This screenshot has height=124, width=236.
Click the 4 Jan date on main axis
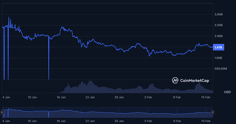(x=6, y=97)
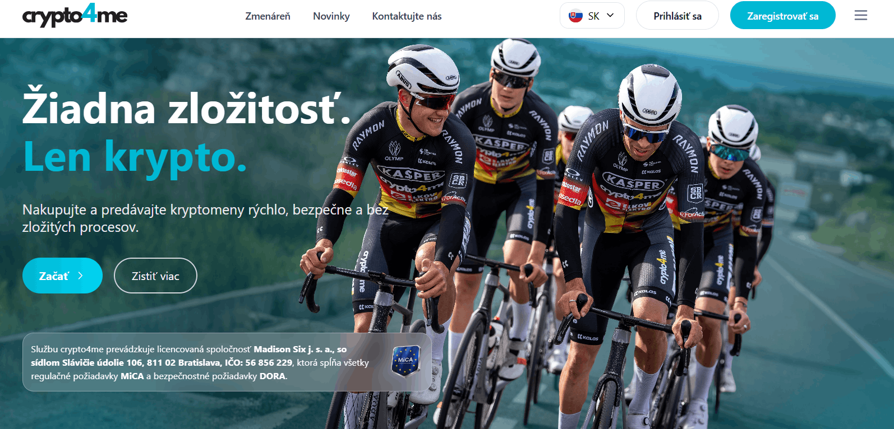
Task: Click the MiCA EU badge icon
Action: click(x=405, y=361)
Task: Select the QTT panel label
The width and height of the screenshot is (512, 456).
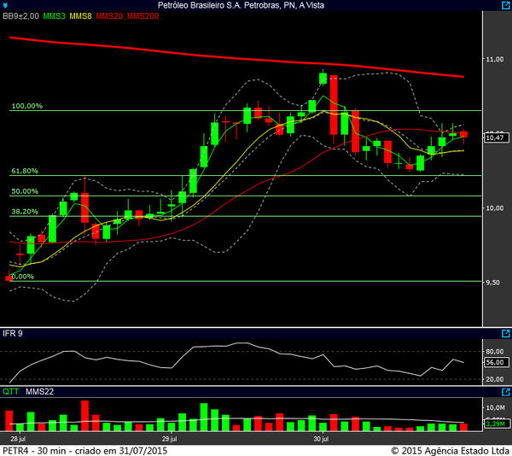Action: (10, 392)
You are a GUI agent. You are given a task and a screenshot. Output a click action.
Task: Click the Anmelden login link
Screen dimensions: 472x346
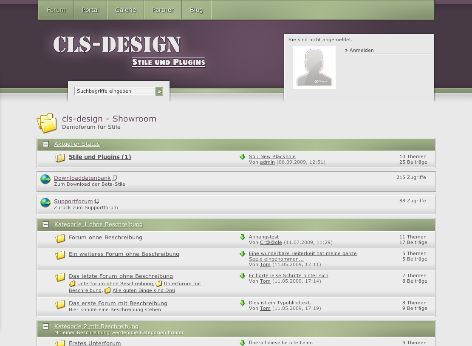362,50

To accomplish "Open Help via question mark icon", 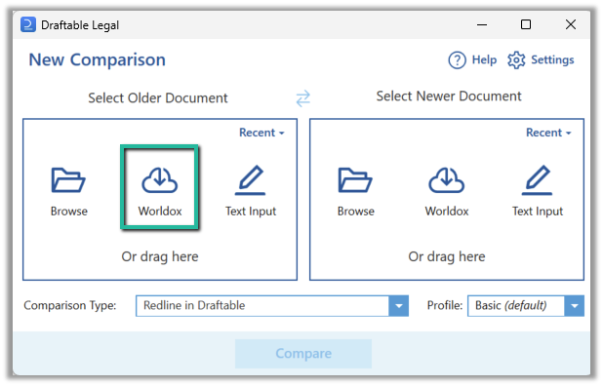I will coord(458,59).
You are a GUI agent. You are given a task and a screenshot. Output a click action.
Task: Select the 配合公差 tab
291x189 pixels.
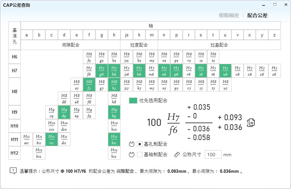(x=257, y=16)
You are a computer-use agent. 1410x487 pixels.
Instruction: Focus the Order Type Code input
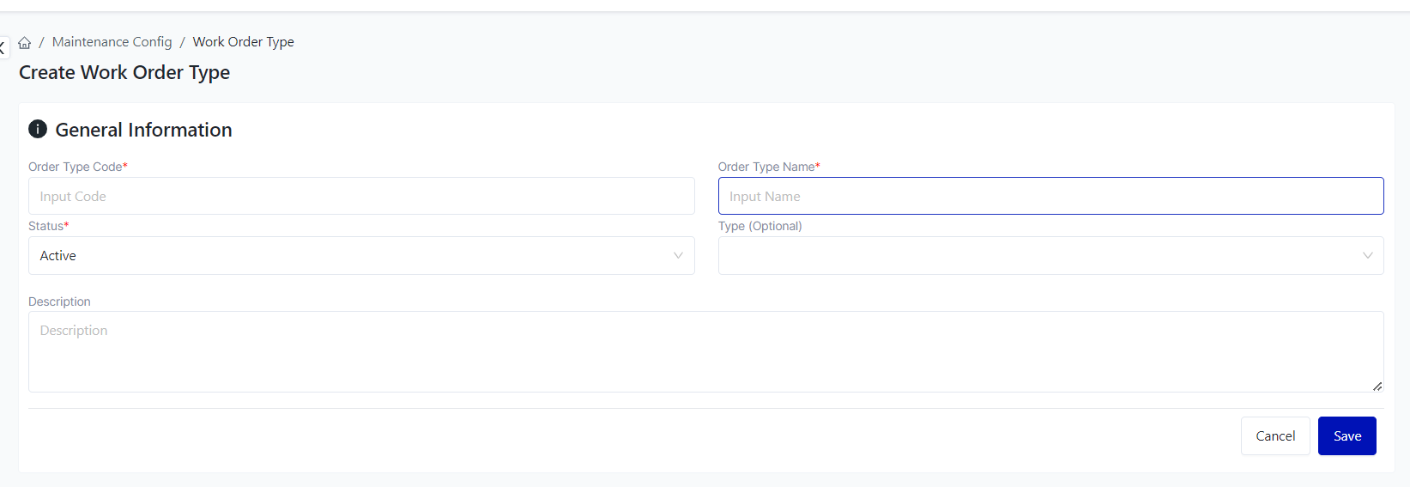(360, 196)
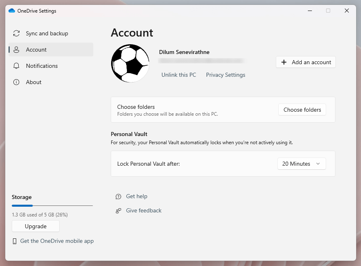
Task: Click the Give feedback icon
Action: 118,210
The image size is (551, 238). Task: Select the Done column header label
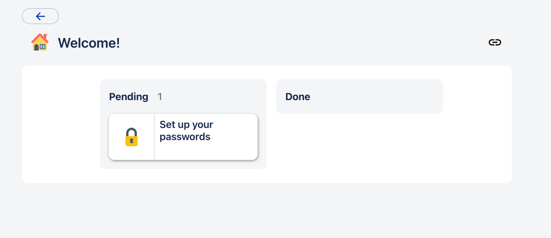[x=298, y=97]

## EXERCISE DETAILS
Leaving the pictures aside, transcribe exactly the lines from the one containing "The image size" to the final line of the entries above, both ends included.

## SOLUTION TO THIS TASK
The image size is (551, 238). Task: Select the Done column header label
[x=298, y=97]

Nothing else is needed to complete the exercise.